Formation of Au NPs via the reduction of HAuCl4 in the presence of the thiol ligand has been a widely used technique in preparing ligand-stabilized Au NPs.14 Schiffrin and coworkers proposed a two-step mechanism for the formation of Au NP from HAuCl4.15 The first step involves the conversion of Au(III) salt to the Au(I) state (as thiolate salt). The Au(I) thiolate at this point is in a polymeric form. The second step involves the reductive decomposition of the polymeric Au(I) thiolate to form the NP. Although this method has been extensively used, its mechanistic details have not been elucidated.14 One of the most intriguing steps is the formation of polymeric Au(I) thiolate or the NP precursor. Exploration of this step could lead to clues on how to control the size of the resulting NPs, since the properties of the polymeric precursor are dependent on several factors, such as the nature of ligand, ionic strength, solvent conditions, and pH. The variation in the polymeric structure by the nature of the ligand has been well documented in related compounds, such as gold based antiarthritic agents.16-18 For example, Myocrisin assumes a small cyclic structure (tetrameric) due to the repulsive force brought about by the carboxylate groups in adjacent ligands.16
Choosing the right ligand for NP synthesis is key in forming Au NPs with desirable properties. In this study, we chose the naturally occurring peptide ligand, glutathione (GSH). GSH is a ubiquitous tripeptide (γ-Glu-Cys-Gly), which acts primarily as a reducing agent in biological systems. Because of the favorable properties such as the presence of thiol, carboxylic acid and amino groups, water-solubility at relevant biological pH, biological compatibility, and ease of functionalization, GSH is a very attractive ligand in making water-soluble NPs for biological applications. The presence of carboxylic acid and amino groups on GSH ligand complexed with Au(I) has the potential advantage of being a pH-sensitive compound, which can adopt different conformational states and sizes depending on the pH of solution.
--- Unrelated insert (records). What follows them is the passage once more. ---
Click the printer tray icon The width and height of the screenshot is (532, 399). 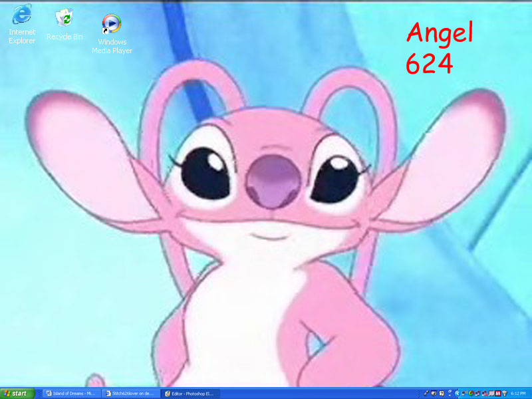(x=491, y=392)
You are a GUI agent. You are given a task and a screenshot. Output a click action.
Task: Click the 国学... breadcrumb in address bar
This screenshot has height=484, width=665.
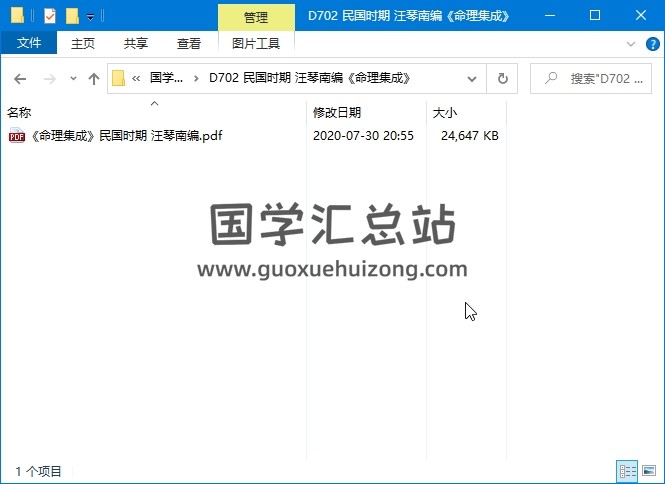166,78
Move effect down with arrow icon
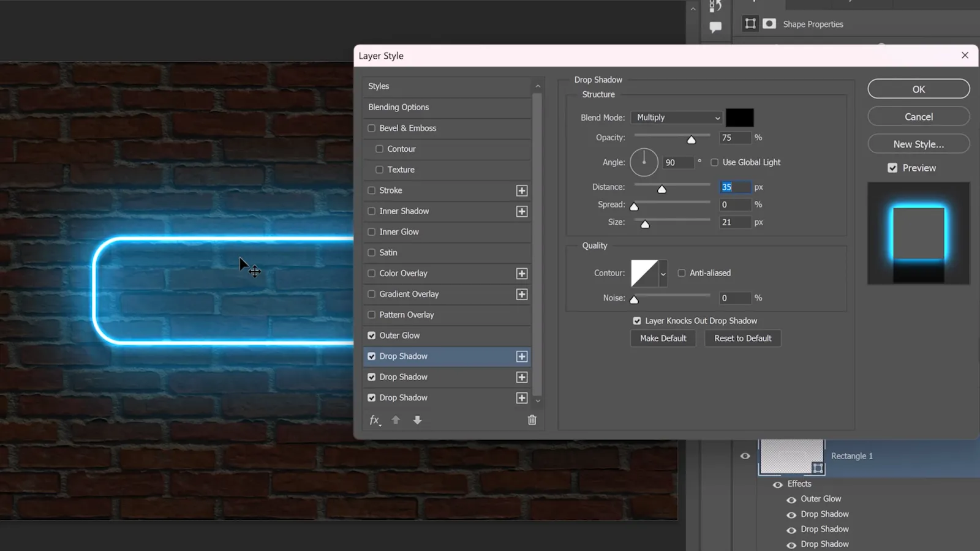The height and width of the screenshot is (551, 980). pos(417,420)
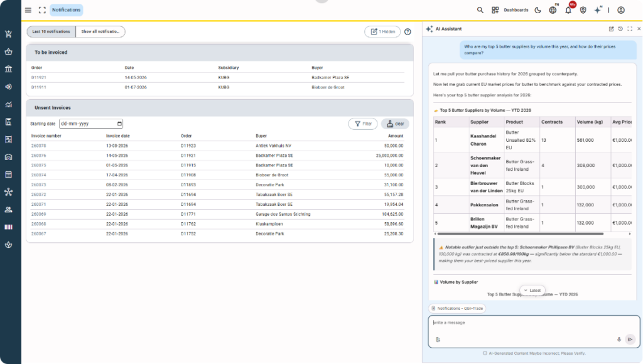The width and height of the screenshot is (643, 364).
Task: Toggle dark mode moon icon
Action: pos(538,10)
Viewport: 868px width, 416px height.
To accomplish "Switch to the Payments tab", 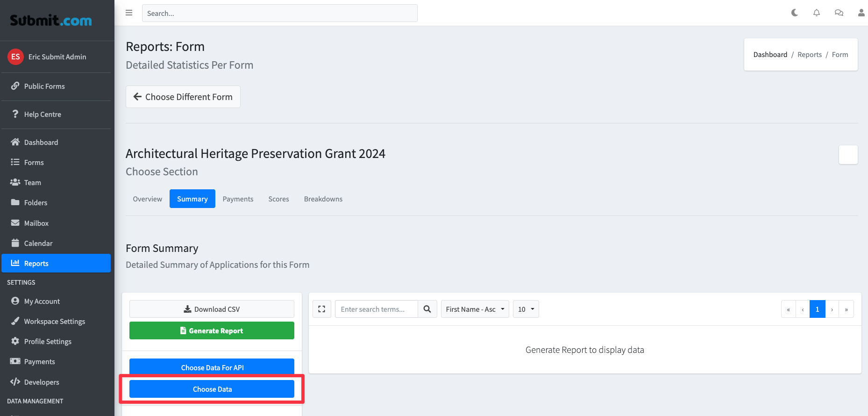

The first reported use of GSH as a ligand for Au clusters was by Hainfeld and coworkers19 and further studied by Whetten and coworkers in 1998.20,21 Whetten et al. synthesized the Au NPs via sodium borohydride reduction of the mixture of tetrachloroauric acid and GSH in methanol-water (2:3) and obtained Au NPs with most abundant component having a diameter of 0.9 nm. Tsukuda and coworkers conducted a more extensive electrophoretic separations and high resolution mass spectrometric analyses of the Au NPs, prepared in a similar manner as that of the Whetten's study, to reveal the varied size composition of the NP mixture (i.e. Au10(SG)10, Au15(SG)13, Au18(SG)14…) depending on the reaction temperature (low or room temperature).22,23 In both studies, the size of the NPs formed was between 0.8 nm and 1.1 nm. Although the preparation of the Au NPs was well-established and the composition of the Au NPs was extensively characterized, the issues of size controllability and further functionalization of the Au NPs to suit particular applications, such as biomolecular labeling, were not addressed in these studies. These issues are very important especially for the utility of the Au NPs in applications that require functionality and size control. Herein, we report a technique for which the size of the Au NPs coated with GSH can be controlled by varying the size of the nanoparticle precursor [Au(I)SG] through pH control. The size of the final NPs can be varied from 2 to 6 nm. Furthermore, functionalization of Au NPs coated with GSH is demonstrated by the introduction of nitrilotriacetic acid (NTA) moiety by mixing another ligand (i.e. NTA-Lysine modified ligand) with GSH. To demonstrate the utility of the size-controllable Ni-NTA-functionalized Au NP in the 2-6 nm size regime, a biomolecule, adenovirus serotype 12 (Ad12) knob expressed with 6x-histidine (His) tags, is labeled with 4.4 nm Au NP and analyzed by size exclusion chromatography (SEC) and transmission electron microscopy (TEM).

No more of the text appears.